Background: With the current increase of international travel to tropical endemic areas, the incidence of malaria being imported into nonendemic countries has increased significantly. Disagreement concerning malaria chemoprophylaxis and inadequate knowledge of malarious areas, morbidity, and pretravel advise has led to confusion among both health professionals as well as travelers. Therefore, this study was conducted to investigate malaria imported into Germany by identifying the high-risk endemic areas, clinical presentations, and chemoprophylactic and therapeutic regimens related to reported cases. Methods: Between 1990 and 1993, the 160 nonimmune travelers, all German nationals or residents for more than 10 years, presenting to our travel clinic with microscopically confirmed malaria were investigated. For each, the travel history, chemoprophylaxis used during travel, symptoms, pathological diagnosis, and treatment efficacy were analyzed.
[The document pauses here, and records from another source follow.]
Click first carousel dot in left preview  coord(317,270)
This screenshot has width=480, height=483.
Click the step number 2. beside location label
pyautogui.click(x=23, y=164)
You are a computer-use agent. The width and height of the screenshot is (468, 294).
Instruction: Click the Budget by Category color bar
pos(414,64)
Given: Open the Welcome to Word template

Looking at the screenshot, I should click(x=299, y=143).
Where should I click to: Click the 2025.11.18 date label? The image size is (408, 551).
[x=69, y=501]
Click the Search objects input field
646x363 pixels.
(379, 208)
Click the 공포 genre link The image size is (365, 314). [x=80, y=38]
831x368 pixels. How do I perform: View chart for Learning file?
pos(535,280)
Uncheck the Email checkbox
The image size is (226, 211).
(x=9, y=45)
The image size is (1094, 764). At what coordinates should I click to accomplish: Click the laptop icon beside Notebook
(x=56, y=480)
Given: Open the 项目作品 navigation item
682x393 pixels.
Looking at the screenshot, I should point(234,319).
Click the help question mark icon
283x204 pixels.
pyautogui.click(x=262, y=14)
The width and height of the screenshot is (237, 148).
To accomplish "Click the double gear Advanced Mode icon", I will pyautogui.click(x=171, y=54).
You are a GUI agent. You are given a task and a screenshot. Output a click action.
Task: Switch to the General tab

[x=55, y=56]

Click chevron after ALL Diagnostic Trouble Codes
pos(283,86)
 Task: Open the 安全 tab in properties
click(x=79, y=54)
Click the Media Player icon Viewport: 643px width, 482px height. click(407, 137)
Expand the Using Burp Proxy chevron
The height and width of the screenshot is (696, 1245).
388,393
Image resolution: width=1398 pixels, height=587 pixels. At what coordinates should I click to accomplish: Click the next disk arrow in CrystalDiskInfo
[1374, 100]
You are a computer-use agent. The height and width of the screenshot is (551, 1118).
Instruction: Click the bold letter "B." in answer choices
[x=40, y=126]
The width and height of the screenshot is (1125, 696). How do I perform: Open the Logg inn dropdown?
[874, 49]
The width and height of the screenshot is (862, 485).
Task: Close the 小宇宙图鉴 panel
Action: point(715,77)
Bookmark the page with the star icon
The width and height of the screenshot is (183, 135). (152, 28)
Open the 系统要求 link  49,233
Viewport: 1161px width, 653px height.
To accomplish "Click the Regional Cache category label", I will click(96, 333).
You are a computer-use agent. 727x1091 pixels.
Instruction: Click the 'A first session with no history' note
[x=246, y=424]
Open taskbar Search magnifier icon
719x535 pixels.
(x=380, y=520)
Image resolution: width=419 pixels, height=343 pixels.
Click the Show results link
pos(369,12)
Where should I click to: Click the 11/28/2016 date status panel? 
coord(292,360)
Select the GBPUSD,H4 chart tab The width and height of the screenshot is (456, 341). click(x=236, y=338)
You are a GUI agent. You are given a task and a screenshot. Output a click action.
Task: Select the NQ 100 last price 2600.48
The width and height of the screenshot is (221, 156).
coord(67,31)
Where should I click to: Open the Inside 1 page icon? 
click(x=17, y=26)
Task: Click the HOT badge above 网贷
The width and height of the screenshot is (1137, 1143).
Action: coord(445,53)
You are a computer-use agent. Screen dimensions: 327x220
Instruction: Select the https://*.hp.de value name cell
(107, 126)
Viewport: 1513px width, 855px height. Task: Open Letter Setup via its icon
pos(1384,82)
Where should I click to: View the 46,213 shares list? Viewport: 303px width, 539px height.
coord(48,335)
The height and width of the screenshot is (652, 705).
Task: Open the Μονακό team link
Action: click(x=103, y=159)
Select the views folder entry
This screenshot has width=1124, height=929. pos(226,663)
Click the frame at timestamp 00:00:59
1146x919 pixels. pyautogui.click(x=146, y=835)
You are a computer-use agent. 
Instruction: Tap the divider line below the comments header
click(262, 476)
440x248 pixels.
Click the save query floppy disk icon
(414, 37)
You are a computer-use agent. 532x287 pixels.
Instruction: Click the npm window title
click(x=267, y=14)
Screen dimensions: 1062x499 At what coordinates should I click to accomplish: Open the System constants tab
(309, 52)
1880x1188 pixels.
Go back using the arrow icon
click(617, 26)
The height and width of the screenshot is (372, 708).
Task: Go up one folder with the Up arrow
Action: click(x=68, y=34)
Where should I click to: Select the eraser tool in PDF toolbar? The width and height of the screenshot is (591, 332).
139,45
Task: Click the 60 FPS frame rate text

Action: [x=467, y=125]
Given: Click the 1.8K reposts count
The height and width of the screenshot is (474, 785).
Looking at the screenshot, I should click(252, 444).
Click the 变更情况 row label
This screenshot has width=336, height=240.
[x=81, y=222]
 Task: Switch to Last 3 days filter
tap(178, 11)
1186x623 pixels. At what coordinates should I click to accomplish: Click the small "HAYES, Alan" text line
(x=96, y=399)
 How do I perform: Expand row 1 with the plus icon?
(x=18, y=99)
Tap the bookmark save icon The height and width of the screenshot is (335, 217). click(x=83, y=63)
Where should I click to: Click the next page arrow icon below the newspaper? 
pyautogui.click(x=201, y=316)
Results: Africa (73%), Asia (21%), and Central South America (6%) were the endemic countries visited by our patients, of whom only 3% used the chemoprophylaxis recommended for their destination. Plasmodium falciparum was the most common pathogen, found in more than half of our patients, and P. vivax (29%), P. ova le (6%), P. malariae(6%), a mixed infection with P.falciparum and P vivax (3%) were also detected. All patients presented with fever and headaches, a majority with profuse night sweats, insomnia, arthralgias, and myalgias, and diarrhea and abdominal cramps were experienced in 13% and 8%, respectively. In falciparum malaria, a recrudescence was observed in all patients who received chloroquine only, whereas quinine, halofantrine, and mefloquine were highly effective. In vivax malaria, a relapse rate of 14% was noted in the patients treated with the currently recommended regimen of chloroquine and primaquine. Conclusions: Visitors to endemic countries, especially to Africa, are of significant risk. Given the low compliance rate of chemoprophylaxis, a high percentage of malaria in our patients could have been avoided by an appropriate prophylaxis regimen and optimal pretravel counseling.